Mimo że to Kanonierzy mieli rzucić się do morderczych ataków w początkowej fazie meczu, to gospodarze jako pierwsi zaczęli stwarzać zagrożenie. W trzeciej minucie strzał z dystansu oddał Joao Moutinho, ale piłka przeleciała ponad bramką.

Londyńczycy nie wyglądali jak drużyna, która desperacko potrzebuje trzech bramek, by wywalczyć awans. Środek pola w Arsenalu w ogóle nie istniał, a w drużynie nie było komu rozgrywać akcji. Monaco nie wyglądało z kolei na zespół, który miał ochotę stracić w tym starciu jakiegokolwiek gola, a co dopiero więcej.

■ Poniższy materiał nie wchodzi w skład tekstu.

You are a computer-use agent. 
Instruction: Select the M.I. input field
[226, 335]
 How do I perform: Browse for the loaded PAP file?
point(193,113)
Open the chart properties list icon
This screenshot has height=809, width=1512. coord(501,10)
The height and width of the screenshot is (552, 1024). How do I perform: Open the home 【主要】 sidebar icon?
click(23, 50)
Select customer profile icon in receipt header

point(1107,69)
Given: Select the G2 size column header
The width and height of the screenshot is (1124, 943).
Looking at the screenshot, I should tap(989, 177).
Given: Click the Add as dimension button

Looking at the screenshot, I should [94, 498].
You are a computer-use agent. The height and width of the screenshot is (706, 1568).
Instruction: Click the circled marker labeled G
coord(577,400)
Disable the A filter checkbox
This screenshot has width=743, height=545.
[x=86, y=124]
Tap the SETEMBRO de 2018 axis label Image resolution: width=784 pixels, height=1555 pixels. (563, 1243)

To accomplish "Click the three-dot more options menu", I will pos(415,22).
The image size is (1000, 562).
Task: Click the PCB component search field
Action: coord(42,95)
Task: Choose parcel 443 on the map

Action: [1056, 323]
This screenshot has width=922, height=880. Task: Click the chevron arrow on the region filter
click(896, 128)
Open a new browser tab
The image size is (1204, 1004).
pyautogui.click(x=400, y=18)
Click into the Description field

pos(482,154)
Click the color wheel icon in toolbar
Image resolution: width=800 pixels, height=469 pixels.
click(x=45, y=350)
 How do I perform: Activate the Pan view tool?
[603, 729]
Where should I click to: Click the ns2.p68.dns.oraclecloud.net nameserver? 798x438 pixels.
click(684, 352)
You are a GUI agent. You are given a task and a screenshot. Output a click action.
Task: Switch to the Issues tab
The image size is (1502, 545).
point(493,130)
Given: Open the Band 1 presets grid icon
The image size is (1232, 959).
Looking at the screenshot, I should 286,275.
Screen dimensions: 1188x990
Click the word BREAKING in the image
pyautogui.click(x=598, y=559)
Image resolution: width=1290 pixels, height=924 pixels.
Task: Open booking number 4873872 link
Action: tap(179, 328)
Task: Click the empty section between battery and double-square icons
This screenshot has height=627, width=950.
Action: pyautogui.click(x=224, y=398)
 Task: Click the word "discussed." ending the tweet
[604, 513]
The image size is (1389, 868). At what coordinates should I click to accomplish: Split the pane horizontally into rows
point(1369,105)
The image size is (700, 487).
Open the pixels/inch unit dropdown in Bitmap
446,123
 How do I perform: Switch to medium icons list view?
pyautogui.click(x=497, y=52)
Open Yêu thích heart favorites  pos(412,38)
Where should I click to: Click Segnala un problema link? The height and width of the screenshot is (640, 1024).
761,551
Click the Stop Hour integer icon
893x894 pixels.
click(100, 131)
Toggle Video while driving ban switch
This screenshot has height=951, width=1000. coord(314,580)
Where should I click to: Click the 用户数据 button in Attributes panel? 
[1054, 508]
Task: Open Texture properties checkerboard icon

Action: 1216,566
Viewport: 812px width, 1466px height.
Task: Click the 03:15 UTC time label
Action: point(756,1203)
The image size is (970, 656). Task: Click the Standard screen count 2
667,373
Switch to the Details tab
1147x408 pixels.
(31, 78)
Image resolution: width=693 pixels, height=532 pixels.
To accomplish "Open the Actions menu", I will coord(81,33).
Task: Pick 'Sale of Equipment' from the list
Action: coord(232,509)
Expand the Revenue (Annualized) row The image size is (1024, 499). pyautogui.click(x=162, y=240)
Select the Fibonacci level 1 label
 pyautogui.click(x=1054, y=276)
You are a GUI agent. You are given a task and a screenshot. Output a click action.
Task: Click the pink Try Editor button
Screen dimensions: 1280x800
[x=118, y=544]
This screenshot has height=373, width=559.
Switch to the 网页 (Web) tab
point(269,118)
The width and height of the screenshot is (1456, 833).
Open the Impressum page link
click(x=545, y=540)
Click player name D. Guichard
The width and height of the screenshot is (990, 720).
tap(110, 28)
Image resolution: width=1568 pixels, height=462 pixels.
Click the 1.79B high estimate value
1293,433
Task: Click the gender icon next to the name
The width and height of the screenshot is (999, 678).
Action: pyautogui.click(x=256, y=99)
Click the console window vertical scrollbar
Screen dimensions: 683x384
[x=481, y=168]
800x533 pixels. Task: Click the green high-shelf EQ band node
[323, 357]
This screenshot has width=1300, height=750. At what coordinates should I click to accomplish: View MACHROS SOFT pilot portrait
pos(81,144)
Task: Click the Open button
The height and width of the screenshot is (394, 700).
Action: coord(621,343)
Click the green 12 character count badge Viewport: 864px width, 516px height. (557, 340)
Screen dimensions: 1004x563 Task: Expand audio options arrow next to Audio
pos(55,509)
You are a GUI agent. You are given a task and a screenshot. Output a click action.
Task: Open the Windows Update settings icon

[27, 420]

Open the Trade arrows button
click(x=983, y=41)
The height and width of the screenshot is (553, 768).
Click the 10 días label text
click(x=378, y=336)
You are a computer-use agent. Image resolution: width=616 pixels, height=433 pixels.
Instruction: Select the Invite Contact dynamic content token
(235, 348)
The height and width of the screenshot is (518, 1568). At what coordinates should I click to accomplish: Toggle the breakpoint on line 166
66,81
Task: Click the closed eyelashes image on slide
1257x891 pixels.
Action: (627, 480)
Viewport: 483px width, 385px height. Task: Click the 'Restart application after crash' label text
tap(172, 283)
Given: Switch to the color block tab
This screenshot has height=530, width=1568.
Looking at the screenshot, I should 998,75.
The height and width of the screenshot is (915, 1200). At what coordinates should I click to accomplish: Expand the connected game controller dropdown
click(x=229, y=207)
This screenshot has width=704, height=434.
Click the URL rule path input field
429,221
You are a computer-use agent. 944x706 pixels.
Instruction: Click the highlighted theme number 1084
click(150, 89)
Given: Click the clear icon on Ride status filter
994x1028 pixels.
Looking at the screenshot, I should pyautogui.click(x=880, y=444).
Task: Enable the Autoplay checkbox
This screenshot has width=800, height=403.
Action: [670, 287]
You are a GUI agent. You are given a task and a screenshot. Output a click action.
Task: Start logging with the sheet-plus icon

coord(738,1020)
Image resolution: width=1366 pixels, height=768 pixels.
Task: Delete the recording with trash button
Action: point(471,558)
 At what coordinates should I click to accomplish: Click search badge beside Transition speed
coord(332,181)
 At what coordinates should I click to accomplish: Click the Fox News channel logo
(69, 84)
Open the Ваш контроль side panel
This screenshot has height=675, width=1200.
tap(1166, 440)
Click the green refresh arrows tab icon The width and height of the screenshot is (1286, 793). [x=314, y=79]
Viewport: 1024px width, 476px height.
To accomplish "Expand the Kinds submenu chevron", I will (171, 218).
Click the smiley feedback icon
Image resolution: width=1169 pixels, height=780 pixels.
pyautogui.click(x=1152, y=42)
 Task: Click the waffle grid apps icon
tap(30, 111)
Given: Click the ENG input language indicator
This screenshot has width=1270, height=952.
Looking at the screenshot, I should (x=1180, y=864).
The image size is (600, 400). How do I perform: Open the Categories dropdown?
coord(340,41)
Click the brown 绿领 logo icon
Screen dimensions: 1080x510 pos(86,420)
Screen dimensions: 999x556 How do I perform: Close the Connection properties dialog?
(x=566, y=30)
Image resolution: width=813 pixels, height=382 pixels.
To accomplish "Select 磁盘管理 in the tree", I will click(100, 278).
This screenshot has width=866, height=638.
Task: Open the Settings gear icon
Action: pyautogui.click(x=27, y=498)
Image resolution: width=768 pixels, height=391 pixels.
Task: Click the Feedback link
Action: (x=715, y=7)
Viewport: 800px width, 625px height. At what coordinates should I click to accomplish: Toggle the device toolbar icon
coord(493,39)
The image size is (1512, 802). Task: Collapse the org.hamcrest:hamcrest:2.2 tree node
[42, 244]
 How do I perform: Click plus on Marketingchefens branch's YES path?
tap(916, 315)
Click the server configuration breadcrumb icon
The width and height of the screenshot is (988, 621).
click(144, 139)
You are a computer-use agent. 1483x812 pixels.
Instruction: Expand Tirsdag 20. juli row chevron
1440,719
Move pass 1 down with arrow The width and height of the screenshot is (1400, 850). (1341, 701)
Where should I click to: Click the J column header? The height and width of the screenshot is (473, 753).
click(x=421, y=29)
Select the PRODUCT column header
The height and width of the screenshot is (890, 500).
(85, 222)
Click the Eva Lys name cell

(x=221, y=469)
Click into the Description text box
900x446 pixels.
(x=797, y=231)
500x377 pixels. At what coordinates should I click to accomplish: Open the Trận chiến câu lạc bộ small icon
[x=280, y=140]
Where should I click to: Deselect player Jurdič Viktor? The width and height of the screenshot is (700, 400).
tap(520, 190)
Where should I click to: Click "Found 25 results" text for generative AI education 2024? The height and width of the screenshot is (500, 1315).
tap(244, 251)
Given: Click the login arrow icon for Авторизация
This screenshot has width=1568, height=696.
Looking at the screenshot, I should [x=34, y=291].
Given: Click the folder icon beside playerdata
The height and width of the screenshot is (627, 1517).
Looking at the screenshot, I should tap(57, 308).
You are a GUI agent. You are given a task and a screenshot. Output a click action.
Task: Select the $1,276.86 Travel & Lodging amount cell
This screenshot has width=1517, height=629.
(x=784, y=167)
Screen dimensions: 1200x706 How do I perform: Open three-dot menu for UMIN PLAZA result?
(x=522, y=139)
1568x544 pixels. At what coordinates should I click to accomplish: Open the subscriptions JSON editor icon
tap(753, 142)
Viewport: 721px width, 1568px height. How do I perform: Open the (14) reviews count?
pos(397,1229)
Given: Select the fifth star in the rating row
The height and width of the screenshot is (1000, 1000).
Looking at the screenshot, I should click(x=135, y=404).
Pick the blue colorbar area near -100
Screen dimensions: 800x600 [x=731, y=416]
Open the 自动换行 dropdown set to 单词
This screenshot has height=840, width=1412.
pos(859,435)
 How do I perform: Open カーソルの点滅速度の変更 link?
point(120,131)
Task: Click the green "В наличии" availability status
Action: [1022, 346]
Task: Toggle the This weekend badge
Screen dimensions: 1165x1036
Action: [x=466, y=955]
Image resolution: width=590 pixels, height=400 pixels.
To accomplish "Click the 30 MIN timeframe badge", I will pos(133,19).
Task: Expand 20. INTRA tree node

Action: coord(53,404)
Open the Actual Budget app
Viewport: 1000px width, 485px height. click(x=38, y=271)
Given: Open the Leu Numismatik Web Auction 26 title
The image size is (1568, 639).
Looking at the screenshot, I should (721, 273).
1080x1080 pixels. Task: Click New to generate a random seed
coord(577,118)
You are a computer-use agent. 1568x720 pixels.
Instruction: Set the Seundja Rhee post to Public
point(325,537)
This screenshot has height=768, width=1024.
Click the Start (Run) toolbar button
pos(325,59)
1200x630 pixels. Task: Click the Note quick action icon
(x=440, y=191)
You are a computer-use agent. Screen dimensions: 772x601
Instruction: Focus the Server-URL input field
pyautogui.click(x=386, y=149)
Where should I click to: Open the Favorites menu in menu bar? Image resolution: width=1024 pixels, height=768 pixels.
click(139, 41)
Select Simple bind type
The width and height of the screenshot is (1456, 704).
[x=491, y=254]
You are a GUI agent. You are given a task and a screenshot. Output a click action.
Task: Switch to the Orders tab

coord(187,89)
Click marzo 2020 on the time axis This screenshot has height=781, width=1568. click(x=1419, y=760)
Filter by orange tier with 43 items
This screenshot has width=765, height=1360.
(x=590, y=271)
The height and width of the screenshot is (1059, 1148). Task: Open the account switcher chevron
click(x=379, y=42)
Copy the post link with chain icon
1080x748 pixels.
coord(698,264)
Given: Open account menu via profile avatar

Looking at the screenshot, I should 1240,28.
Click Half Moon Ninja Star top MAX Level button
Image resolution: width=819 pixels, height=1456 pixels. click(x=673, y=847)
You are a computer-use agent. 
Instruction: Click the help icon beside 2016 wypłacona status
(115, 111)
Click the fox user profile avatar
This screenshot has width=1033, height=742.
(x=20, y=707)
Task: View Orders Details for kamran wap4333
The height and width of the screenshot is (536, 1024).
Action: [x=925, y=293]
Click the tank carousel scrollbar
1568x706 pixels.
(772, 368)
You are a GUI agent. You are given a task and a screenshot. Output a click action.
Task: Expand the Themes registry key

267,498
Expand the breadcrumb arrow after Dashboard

Pierwszy sygnał do ataku Kanonierzy dali dopiero w 14. minucie meczu, kiedy to dobrym dośrodkowaniem z prawej flanki popisał się Hector Bellerin. Olivier Giroud oddał strzał głową, ale było to jego siódme niecelne uderzenie w tym dwumeczu.

Podopieczni Arsene'a Wengera zaczęli częściej szturmować na bramkę Subasicia, ale w dalszym ciągu brakowało im klarownych okazji na strzelenie gola. W 19. minucie bliski umieszczenia piłki w bramce był Cazorla, ale jego strzał z woleja zatrzymał się na Kurzawie.

W 23. minucie Santi Cazorla dośrodkował piłkę z rzutu wolnego, a obrońca Monaco przedłużył ją do wybiegającego na wolne pole Laurenta Koscielnego. Francuz oddał strzał w poprzeczkę, ale sędzia mimo wszystko odgwizdał spalonego. Niesłusznie.

Ofensywne trio Arsenalu było bardzo aktywne przed polem bramkowym Monaco i starało się znaleźć jakiś sposób na sforsowanie szczelnej defensywy rywala, ale Francuzi nie chcieli ułatwiać życia londyńskiej ekipie.

Nie chciała ułatwiać defensywa, więc zrobił to Subasić. Welbeck posłał świetne podanie do Oliviera Girouda, a chorwacki golkiper po interwencji przy pierwszym strzele, umożliwił Francuzowi dobitkę. Były gracz Montpellieru umieścił piłkę tuż pod poprzeczką i wyprowadził Arsenal na prowadzenie. 1/3...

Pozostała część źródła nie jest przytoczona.